DVS: I shared a factory with a good friend who was a boat builder, he was into composites and he used to take me to seminars about materials, resins and things like that and one day we went to a seminar about carbons. So we started using carbon in our boards and we found that they just went unbelievable, just so good. But like anything, There is an up side and a down side to everything, these boards – you gotta look after them more and they are black but they surf really well and they don’t lose their life – I have had one for 10 years and it is the same today as it was 10 years ago.
SG: So how are they made exactly?
DVS: We make two sorts, ones in Australia are made like a regular foam board and then coated with a layer of carbon fabric. We also make them in the Utah desert, in the USA. They take a mould from a blank that I’ve shaped and then auto-clave it – the opposite to vacuum sealing, they put a plastic bag inside the mould lined with carbon fibre and blow air inside it so it forces all the material to shape to the mould and then put it in the oven and bake it.
SG: So the board is essentially hollow, filled with air?
DVS: Yeah, there’s no foam inside them and because of that there is no waste – the biggest pollution factor of the surfboard industry is the waste, when you’re making a surfboard one third of the materials used end up in the bin – that’s a big percentage.
SG: Can you break them?
DVS: Oh you can, but everything will break! The ocean breaks ocean liners in half, let alone surfboards. What happens to a surfboard is if it gets under too much stress, sooner or later it will explode, like people – they freak out if they are under too much stress.
SG: When I met you, you mentioned that you were making some paddle boards for an aboriginal surf life saving club up in the Northern Territory…
DVS: Yep, Dave Rastovich is going up at the end of this month to give them coaching. It’s a long story how that all started, when I first started shaping and people were going over to Molokai, Hawaii and naming their paddle boards with Hawaiian names. I hated that and thought that we should be using an Australian indigenous name, so I wrote to an aboriginal friend of mine who got a name, a tokem called ‘woduku’ which means, vehicle to travel to the dreamtime – and a few other things. Then when I heard Stewart, the guitarist from Yothu Yindi was trying to start a surfboard club for the kids, I donated five paddle boards.
SG: You have been going strong shaping for a while, any plans to stop?
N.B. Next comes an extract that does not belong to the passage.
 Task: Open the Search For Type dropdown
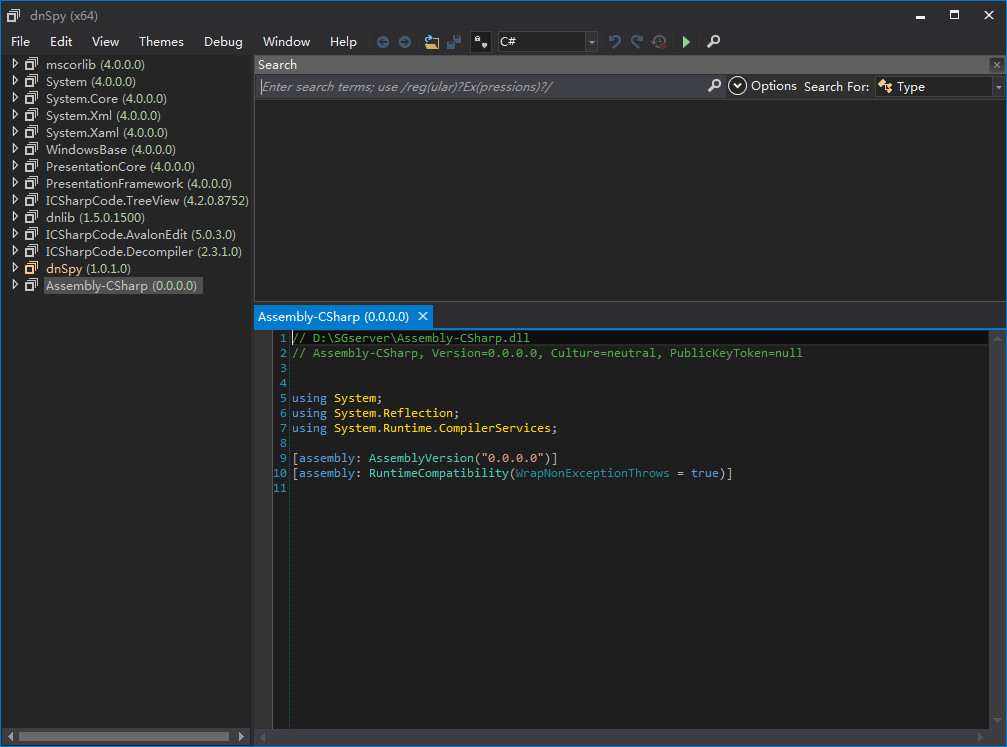pyautogui.click(x=997, y=87)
DVS: No, I still enjoy the process of making it, giving it to someone and them coming back and letting me know that the board is really good. It’s a rare occupation that you can make something for people to get enjoyment. I just like making things that go in the water I guess, I like dealing with professional athletes because they are so enthusiastic about everything and I like the general public cause I don’t tell them lies, I just tell them how it is. Right now I am just having fun, I am slowing down cause I am at a stage where sooner or later my arms are going to drop off, so I just keep going, it keeps me off the street. How’s your board going?
SG: It’s so fast!
DVS: Like I say to most people, it’s just an illusion that you are going fast, you know, did you catch up to the wave in front of ya?